As described above, the information service may exchange the following information: preferred network for an MIH user, changes in a network configuration, changes in a network map, and operators' policies. Of course, any information may be exchanged, as desired, and information that is typically exchanged using an MIH pull mechanism may be exchanged via the various push mechanisms disclosed herein.

The information services provided by IEEE 802.21 are increasingly useful for interworking between heterogeneous networks. Adding these new capabilities will further enhance the applicability of these services for present and future networks. Additionally, IEEE 802.21 information services are likely to be utilized by the ANDSF of 3GPP networks.

FIG. 8 shows a block diagram of a WTRU 800 used by either of the local MIH users 505 and 705 shown in FIGS. 5 and 7, respectively. The WTRU 800 includes an antenna 805, a receiver 810, a processor 815 and a transmitter 820.

The WTRU 800 is configured to obtain MIH information. The receiver 810 is configured to receive a first message indicating that MIH information is available for access. The processor 815 is configured to determine whether to pull the MIH information. The transmitter 820 is configured to transmit a second message requesting the MIH information indicated by the first message on a condition that it is determined to pull the MIH information. The receiver 810 is further configured to receive a third message including the MIH information. The transmitter 820 is further configured to transmit a message confirming receipt of the MIH information.

The WTRU 800 may also be configured to providing MIH information. The transmitter 820 is configured to transmit a first message indicating that MIH information is available for access. The receiver 810 is configured to receive a second message requesting the MIH information indicated by the first message. The transmitter 820 is further configured to transmit a third message including the MIH information.

Although features and elements are described above in particular combinations, each feature or element can be used alone without the other features and elements or in various combinations with or without other features and elements. The methods or flow charts provided herein may be implemented in a computer program, software, or firmware incorporated in a computer-readable storage medium for execution by a general purpose computer or a processor. Examples of computer-readable storage mediums include a read only memory (ROM), a random access memory (RAM), a register, cache memory, semiconductor memory devices, magnetic media such as internal hard disks and removable disks, magneto-optical media, and optical media such as CD-ROM disks, and digital versatile disks (DVDs).

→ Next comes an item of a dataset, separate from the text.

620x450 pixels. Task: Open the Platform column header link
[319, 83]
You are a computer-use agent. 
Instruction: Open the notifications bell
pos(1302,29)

Suitable processors include, by way of example, a general purpose processor, a special purpose processor, a conventional processor, a digital signal processor (DSP), a plurality of microprocessors, one or more microprocessors in association with a DSP core, a controller, a microcontroller, Application Specific Integrated Circuits (ASICs), Field Programmable Gate Arrays (FPGAs) circuits, any other type of integrated circuit (IC), and/or a state machine.

A processor in association with software may be used to implement a radio frequency transceiver for use in a wireless transmit receive unit (WTRU), user equipment (UE), terminal, base station, radio network controller (RNC), or any host computer. The WTRU may be used in conjunction with modules, implemented in hardware and/or software, such as a camera, a video camera module, a videophone, a speakerphone, a vibration device, a speaker, a microphone, a television transceiver, a hands free headset, a keyboard, a Bluetooth® module, a frequency modulated (FM) radio unit, a liquid crystal display (LCD) display unit, an organic light-emitting diode (OLED) display unit, a digital music player, a media player, a video game player module, an Internet browser, and/or any wireless local area network (WLAN) or Ultra Wide Band (UWB) module.